Practice this as a game, so the child will automatically respond correctly so they can prevent dog bites.
Teach your child how to properly approach a strange dog and explain why. The rules are:
· Never approach a strange dog when the owner is not present. Explain all dogs are not friendly. They must always stay away from dogs, unless the owner tells them it’s OK.
· If the owner is present, ask, “May I pet your dog?” Explain they need to get the owner’s permission, before approaching the dog.
· If the owner says, “Yes”, the child must then curl their fingers into a fist, and slowly present the back of their hand for the dog to sniff. Explain dogs need to sniff first; it’s a dog’s way of exchanging names!
· Some dogs may want to sniff other parts of their body. Explain that is how dogs greet each other. That’s when they must “Stand like a tree.” and allow the dog to sniff them.
· If the dog’s owner says it is OK to pet the dog, teach your child to pet under the chin. They are not to reach over the dog’s head to pet them. Explain some dogs see this as an aggressive move and think they may be getting hit.
Here are some other rules children should learn to prevent dog bites.
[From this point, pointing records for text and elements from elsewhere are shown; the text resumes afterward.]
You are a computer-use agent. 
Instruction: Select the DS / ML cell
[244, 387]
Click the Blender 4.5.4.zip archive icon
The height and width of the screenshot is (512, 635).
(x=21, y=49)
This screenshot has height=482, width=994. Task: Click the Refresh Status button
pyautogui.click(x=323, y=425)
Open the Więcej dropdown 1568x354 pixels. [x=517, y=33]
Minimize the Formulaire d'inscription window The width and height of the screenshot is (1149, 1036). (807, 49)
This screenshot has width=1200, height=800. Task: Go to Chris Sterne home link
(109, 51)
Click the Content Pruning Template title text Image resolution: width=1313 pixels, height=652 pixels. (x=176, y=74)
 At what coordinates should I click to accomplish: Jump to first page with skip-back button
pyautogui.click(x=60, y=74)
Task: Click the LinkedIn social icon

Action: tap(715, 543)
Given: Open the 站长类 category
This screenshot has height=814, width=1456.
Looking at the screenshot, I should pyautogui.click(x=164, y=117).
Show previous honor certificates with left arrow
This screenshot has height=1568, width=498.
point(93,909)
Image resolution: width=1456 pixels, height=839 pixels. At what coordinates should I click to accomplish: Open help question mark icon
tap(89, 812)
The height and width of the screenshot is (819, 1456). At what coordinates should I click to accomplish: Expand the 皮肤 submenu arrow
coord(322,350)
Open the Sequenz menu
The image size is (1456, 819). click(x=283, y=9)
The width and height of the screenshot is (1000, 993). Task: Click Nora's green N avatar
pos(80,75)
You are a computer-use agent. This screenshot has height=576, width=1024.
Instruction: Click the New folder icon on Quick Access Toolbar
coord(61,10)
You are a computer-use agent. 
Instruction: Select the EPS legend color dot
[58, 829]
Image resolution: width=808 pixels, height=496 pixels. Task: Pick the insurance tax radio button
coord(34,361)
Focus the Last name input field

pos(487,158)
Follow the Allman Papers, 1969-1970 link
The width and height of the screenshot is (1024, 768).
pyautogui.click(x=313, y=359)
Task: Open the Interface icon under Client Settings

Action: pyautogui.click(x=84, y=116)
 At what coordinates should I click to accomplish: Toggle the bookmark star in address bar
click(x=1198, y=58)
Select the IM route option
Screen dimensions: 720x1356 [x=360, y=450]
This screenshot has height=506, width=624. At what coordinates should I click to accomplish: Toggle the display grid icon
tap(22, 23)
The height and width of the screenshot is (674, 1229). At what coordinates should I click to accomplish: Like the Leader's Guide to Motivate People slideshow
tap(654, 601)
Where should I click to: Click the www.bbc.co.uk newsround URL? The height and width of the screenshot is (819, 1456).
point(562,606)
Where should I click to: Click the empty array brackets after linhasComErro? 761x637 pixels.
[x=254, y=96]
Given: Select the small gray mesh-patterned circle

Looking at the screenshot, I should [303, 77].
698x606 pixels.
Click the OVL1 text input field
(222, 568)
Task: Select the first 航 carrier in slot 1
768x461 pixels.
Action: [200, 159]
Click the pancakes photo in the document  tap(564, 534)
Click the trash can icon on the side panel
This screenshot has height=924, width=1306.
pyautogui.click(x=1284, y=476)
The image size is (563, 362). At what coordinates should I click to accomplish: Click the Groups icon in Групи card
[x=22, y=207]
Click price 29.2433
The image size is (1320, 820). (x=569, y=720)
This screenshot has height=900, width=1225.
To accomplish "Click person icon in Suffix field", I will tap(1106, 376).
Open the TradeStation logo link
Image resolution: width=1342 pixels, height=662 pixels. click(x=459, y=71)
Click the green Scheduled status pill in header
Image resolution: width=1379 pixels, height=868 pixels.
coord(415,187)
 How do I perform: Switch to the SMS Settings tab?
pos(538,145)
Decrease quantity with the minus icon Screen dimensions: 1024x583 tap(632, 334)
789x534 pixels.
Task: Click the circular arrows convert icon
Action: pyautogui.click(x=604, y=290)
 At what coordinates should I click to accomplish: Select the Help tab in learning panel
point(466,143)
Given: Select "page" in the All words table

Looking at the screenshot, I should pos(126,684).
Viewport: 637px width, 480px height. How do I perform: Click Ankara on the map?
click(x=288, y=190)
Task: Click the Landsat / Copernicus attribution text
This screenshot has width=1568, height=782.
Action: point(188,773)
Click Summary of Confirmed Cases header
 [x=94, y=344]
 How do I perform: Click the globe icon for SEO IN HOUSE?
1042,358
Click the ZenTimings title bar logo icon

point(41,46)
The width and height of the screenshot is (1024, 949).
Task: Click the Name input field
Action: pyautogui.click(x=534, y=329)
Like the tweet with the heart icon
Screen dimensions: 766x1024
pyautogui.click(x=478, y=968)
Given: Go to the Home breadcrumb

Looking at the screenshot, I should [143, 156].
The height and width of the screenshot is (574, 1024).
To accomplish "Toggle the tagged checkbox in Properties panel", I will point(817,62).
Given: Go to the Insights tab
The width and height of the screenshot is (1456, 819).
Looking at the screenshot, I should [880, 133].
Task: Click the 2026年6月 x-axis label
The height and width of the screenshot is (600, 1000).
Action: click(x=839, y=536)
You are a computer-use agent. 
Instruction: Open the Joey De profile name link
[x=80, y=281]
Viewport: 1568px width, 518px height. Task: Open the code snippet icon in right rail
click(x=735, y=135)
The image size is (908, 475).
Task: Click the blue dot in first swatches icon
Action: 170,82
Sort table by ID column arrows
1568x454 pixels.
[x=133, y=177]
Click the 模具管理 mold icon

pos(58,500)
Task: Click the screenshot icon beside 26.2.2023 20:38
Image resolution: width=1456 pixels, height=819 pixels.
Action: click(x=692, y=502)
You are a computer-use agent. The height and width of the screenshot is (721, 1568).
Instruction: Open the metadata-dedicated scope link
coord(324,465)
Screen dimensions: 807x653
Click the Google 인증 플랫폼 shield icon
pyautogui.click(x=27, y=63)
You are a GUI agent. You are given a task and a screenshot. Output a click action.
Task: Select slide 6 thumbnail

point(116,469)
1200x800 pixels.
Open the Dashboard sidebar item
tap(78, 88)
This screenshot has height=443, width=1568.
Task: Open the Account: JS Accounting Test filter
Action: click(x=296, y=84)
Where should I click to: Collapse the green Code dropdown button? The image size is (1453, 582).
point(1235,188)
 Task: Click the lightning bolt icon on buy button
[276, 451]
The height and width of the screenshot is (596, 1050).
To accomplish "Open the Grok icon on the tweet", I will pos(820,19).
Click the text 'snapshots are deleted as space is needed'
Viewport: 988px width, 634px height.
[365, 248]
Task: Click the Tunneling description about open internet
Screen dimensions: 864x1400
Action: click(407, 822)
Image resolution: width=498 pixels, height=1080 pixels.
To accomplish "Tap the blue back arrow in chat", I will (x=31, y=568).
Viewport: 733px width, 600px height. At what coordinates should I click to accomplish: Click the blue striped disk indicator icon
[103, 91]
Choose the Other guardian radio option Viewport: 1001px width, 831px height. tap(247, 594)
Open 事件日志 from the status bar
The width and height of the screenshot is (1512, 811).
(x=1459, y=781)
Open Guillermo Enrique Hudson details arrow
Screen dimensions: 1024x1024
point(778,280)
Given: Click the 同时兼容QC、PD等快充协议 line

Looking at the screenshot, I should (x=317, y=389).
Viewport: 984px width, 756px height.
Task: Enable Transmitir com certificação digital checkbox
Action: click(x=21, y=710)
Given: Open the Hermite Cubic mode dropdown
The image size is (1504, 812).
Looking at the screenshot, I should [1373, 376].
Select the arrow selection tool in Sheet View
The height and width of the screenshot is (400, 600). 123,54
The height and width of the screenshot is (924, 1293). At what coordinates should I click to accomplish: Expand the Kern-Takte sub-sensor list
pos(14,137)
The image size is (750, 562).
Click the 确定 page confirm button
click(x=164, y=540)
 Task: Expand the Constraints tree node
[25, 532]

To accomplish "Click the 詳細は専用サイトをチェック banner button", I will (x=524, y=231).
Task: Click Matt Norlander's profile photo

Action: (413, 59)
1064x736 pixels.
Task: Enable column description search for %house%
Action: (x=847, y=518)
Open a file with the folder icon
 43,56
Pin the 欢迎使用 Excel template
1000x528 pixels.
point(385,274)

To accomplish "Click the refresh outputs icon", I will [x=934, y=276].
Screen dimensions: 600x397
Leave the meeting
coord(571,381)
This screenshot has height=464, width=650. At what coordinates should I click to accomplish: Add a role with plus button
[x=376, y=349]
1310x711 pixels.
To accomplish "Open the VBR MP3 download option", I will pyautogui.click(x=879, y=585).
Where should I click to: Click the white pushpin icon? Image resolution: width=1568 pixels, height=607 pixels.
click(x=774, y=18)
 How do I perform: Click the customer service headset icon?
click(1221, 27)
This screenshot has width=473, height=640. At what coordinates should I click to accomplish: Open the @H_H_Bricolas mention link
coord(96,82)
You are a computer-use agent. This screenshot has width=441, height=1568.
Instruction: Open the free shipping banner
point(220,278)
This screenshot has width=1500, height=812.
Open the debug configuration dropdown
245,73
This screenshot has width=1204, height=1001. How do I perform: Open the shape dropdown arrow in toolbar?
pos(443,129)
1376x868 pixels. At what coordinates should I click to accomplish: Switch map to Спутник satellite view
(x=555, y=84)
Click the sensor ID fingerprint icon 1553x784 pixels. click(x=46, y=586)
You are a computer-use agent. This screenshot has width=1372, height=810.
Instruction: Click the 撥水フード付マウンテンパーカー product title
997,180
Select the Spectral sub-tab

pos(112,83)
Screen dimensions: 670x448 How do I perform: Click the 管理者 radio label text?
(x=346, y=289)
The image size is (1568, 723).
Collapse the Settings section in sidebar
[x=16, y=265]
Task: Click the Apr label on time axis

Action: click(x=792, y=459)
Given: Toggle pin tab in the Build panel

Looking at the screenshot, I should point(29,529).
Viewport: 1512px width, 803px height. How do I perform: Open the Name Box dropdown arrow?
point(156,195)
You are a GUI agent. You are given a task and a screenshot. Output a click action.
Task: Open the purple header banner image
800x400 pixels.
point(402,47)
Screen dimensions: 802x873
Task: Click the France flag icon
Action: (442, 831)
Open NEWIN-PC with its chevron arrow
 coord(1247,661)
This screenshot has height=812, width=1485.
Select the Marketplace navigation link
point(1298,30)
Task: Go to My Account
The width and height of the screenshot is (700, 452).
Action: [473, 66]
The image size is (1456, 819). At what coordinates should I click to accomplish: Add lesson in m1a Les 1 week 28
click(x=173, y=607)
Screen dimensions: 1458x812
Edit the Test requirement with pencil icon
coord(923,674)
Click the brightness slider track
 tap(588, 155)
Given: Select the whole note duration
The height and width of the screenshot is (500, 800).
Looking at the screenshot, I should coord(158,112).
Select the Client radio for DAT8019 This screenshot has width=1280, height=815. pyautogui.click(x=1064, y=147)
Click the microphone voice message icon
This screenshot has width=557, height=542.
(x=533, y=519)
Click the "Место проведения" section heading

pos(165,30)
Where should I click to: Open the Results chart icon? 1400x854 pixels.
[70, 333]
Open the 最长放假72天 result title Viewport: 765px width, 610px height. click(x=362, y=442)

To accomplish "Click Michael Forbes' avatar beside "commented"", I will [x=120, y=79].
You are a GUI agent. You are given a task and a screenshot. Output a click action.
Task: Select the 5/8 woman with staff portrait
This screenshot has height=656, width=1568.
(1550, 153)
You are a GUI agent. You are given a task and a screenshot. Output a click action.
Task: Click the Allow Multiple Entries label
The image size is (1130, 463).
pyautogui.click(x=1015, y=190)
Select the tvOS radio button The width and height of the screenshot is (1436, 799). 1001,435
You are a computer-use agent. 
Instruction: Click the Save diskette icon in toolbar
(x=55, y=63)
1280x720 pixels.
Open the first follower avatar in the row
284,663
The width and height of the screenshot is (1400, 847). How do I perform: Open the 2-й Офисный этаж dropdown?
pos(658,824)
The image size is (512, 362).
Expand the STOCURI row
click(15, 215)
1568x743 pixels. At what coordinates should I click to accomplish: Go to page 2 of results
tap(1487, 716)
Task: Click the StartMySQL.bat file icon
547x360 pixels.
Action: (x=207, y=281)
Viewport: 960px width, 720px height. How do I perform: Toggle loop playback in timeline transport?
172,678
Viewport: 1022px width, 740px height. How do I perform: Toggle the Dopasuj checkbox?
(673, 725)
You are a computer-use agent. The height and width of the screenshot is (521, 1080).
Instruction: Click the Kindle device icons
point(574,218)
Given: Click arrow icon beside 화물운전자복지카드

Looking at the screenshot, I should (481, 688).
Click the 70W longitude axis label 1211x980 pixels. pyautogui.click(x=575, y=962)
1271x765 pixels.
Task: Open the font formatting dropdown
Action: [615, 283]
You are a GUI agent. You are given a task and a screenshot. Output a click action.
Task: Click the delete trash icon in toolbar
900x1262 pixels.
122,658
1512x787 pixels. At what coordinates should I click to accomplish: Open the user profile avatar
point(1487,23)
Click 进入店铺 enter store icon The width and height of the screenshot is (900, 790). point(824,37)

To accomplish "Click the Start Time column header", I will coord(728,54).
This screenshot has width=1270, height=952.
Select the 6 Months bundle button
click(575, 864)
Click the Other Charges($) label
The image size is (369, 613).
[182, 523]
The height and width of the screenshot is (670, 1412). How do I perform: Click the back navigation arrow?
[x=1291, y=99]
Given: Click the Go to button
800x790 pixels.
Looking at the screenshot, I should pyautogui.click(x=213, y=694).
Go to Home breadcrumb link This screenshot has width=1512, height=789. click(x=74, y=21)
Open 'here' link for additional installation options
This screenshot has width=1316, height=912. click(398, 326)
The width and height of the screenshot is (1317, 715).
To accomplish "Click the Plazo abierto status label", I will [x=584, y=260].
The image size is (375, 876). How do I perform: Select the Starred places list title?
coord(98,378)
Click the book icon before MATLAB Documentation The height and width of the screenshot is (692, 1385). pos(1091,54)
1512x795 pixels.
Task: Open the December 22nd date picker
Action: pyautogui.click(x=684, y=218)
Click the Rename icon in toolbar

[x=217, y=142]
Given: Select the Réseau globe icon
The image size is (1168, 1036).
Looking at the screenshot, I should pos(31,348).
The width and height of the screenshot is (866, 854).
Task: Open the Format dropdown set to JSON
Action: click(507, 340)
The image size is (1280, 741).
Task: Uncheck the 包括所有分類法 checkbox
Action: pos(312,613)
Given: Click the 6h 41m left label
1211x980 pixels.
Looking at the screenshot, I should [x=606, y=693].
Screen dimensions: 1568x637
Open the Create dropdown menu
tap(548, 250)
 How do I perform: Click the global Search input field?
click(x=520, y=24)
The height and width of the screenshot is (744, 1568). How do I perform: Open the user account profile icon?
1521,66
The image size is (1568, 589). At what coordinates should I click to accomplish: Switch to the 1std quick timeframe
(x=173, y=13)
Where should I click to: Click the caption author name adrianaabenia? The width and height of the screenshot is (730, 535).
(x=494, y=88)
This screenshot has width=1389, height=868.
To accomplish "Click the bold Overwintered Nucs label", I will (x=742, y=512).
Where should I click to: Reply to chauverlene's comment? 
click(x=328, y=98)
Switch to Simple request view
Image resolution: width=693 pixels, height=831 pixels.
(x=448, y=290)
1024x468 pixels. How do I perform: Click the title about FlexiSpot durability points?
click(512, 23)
They’re also just good dog safety know-how, including:
· Never stare a strange dog in the eyes. Explain how that is how dogs challenge each other into a fight.
· Never enter someone’s house or yard where there is a dog, without the owner present, and without first receiving permission to enter. Explain how many dogs are possessive and protective of their home and yard.
· Never approach a dog from behind. Explain how the dog may get startled and bite to protect itself.
· Never disturb a dog when it is sleeping. Explain a sleeping dog is vulnerable, and may bite to protect itself.
· Never disturb a dog when it is eating. Explain some dogs are protective and possessive of their food. They may think their food is being taken away.
· Never pick up a puppy when the mother is around. Explain mother dogs sometimes feel they have to protect their children, just like you sometimes feel you have to protect them from harm.
· Never approach an injured or sick dog. Explain the dog may bite, because it is in pain, or is feeling ill and needs to protect itself, or just wants to be left alone.
· Never approach a car with a dog in it. Explain many dogs see their car as their property, and are protecting it.
· Never tease, wrestle, or play tug-of-war with a dog. Explain you never want to challenge a dog. A dog must believe people are the leaders. Leaders don’t challenge because they know they are smarter and stronger…they don’t have to prove it.
· Never take a toy, food or treat away from a dog. Explain you never want to take something away from a dog, that they are protecting.
· Respect the dog’s space, if it goes into its crate. Explain even dogs sometimes want to be left alone, and that we have to respect that.
Bottom line: By making dog safety game-like and fun, most children learn the rules quickly and easily. The best part is, once they learn them, they will carry them for the rest of their lives and by knowing the rules, they are best prepared to prevent dog bites.